If none of the bidders are pre-approved, you should get more detailed information about their finances, and set a time limit for them to apply for a loan before finalizing the purchase agreement.
Who’s Got the Biggest Deposit and Down Payment?
There are a bunch of factors to look at when evaluating the best offer. Of course, the offer price is a biggie. But there are also other things to look at, such as the size of the deposit and down payment. When it comes to the deposit, the bigger the better (obviously!). Buyers who put a fat deposit up front are showing that they’re serious about the house, and showing up with a deposit in the form of a certified check at the time of offer presentation is even more impressive. If they are unable to follow through with the agreement after your home has been sold firm, you keep that deposit amount.

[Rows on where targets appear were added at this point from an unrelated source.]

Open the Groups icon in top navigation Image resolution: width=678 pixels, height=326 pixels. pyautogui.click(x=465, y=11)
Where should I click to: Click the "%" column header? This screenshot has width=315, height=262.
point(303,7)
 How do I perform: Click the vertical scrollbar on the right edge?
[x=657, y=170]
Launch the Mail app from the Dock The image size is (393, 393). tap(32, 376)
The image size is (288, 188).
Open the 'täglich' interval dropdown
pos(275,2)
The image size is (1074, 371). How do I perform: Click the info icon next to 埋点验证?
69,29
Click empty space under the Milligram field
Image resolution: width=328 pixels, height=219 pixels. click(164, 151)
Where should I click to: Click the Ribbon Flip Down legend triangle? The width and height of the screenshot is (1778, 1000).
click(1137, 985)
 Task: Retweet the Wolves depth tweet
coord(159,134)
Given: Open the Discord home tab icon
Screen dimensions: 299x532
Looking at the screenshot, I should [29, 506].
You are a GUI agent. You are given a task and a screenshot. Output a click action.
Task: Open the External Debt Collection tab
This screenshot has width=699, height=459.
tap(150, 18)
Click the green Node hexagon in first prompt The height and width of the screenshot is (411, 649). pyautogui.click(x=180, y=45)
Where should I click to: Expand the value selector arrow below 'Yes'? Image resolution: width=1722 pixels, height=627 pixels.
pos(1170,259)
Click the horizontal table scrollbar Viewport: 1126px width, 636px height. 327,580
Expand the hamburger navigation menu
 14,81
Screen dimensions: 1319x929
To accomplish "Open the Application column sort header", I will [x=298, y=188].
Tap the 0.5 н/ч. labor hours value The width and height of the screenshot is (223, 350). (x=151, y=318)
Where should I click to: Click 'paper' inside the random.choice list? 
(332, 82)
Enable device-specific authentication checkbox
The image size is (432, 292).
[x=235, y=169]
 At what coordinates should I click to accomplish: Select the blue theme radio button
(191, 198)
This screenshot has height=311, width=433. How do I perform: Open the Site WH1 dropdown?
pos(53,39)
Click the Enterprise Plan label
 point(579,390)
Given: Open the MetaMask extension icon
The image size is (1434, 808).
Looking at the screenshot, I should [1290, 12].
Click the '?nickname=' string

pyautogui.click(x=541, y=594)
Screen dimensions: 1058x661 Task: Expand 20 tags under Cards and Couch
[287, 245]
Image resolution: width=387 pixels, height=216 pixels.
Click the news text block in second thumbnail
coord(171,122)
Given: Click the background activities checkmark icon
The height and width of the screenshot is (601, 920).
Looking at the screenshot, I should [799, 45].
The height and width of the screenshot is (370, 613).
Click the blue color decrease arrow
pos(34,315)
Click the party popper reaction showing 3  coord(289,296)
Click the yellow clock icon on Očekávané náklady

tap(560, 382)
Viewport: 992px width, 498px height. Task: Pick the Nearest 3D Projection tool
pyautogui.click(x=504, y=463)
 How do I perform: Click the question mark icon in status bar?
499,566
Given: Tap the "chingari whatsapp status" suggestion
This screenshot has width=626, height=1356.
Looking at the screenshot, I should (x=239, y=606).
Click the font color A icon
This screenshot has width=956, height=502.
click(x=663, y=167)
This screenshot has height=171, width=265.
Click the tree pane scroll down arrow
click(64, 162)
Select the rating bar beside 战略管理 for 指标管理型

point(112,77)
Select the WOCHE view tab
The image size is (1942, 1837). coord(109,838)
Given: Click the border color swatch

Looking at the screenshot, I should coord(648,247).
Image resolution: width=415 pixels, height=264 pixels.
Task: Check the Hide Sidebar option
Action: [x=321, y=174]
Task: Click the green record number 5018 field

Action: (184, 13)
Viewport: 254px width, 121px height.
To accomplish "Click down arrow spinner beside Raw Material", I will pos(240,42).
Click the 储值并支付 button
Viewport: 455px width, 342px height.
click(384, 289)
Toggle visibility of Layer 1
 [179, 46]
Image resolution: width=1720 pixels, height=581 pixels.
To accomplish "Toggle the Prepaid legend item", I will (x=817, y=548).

A sizable down payment also shows the seriousness of the buyer. Anything from 20% and up signifies the real deal. At the end of the day, what you’re looking for are liquid assets; that is, those that are readily available, such as cash in the bank. This is much more attractive than ‘frozen’ assets which are funds that are tied up in investments and stocks, and not readily accessible.
Which Closing Date Jives With Your Needs?
Agreeing on a closing date that suits your needs is an important factor that goes into determining which offer to choose. Let’s say you’ve already bought a house, and you take possession of it next month. Ideally, you’d like a closing date in or around the date your new mortgage comes into effect. You might get an offer with a very attractive price, deposit and downpayment, but if they can’t close until four or five months down the road, you’ll have two mortgages to carry for a few months, which can be really costly.
On the other hand, let’s say you haven’t bought a house yet, or haven’t even started looking. An offer with a tight closing date won’t give you nearly enough time to find the right home, and take possession of it.
If the closing date comes before you’re ready to move out of your home, identify what the lender’s rent-back policy might be. A rent-back is the amount of time you’re allowed to remain in your house after the close of escrow. These time frames are usually 30 days, although some lenders might permit up to 60 days.
Use the Terms of Other Offers to Negotiate With Your Best Buyer
If you’ve got a few offers to look at, the prices might range from low-ballers to well over-asking. Obviously, the more offers you get, the more you have to work with. Once you’ve gone through all the terms of each offer and identified the ones that stand out above the rest, your real estate agent can go back to the buyers’ agents and tell them how many offers have been registered, and will let the top two buyers know that they are in the running to win the bidding war.
This will potentially make these buyers want the house even more, after which you could realistically squeeze a little more money out of them. If you’ve got a low-priced offer that has a quick closing and zero contingencies, your agent can leverage these terms with the higher-priced buyers. Taking all prices and terms of each offer and trying to get one buyer to give you the best of each can have you walking away with a very attractive deal.
A multiple offer scenario is a desirable spot to be in when you’re selling your home, but it can be a complicated one if you don’t have an experienced real estate agent helping you call the shots. A good Realtor who is familiar with all of these issues and can help you evaluate and pick the very best offer out of the bunch. When you’ve got more than one interested buyer coming in at the same time, you’re more likely to get the most favorable terms and conditions for a successful sale.